▸ **Problem to work on**:
In the listing below, find the line holding "Task: Click the page vertical scrollbar thumb" and the line holding "Image resolution: width=1363". Write out those two lines and all lines between, exactly, and nothing more.

▸ **Data**:
○ ○ ○
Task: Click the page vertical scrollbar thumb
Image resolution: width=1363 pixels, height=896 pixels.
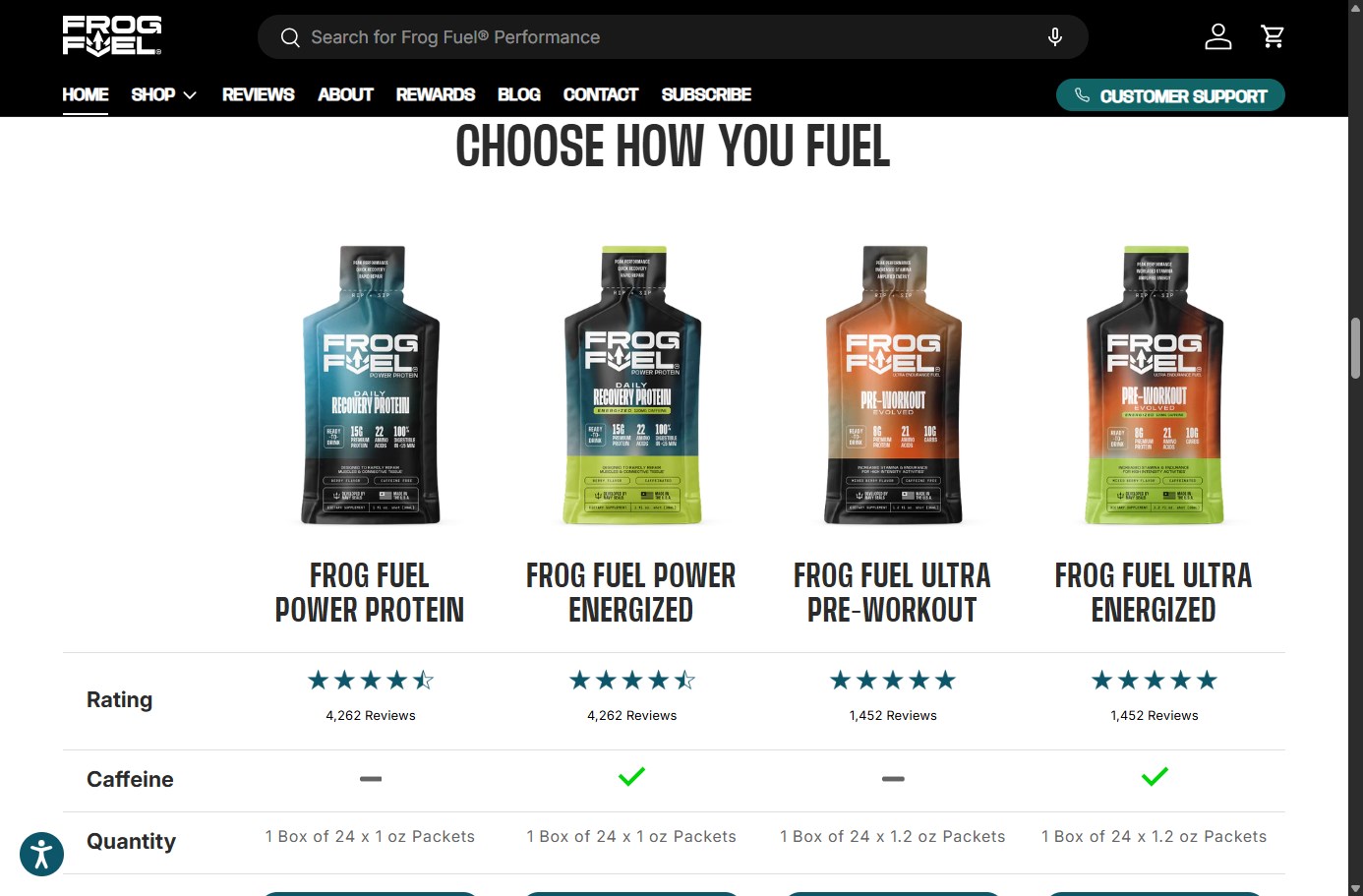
○ ○ ○
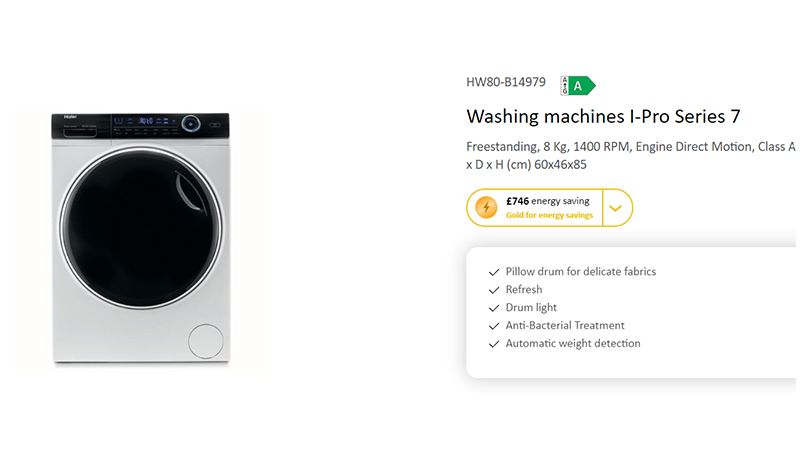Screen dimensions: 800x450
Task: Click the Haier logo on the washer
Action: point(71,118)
○ ○ ○
▸ **Answer to the exercise**:
Task: Click the page vertical scrollbar thumb
Image resolution: width=1363 pixels, height=896 pixels.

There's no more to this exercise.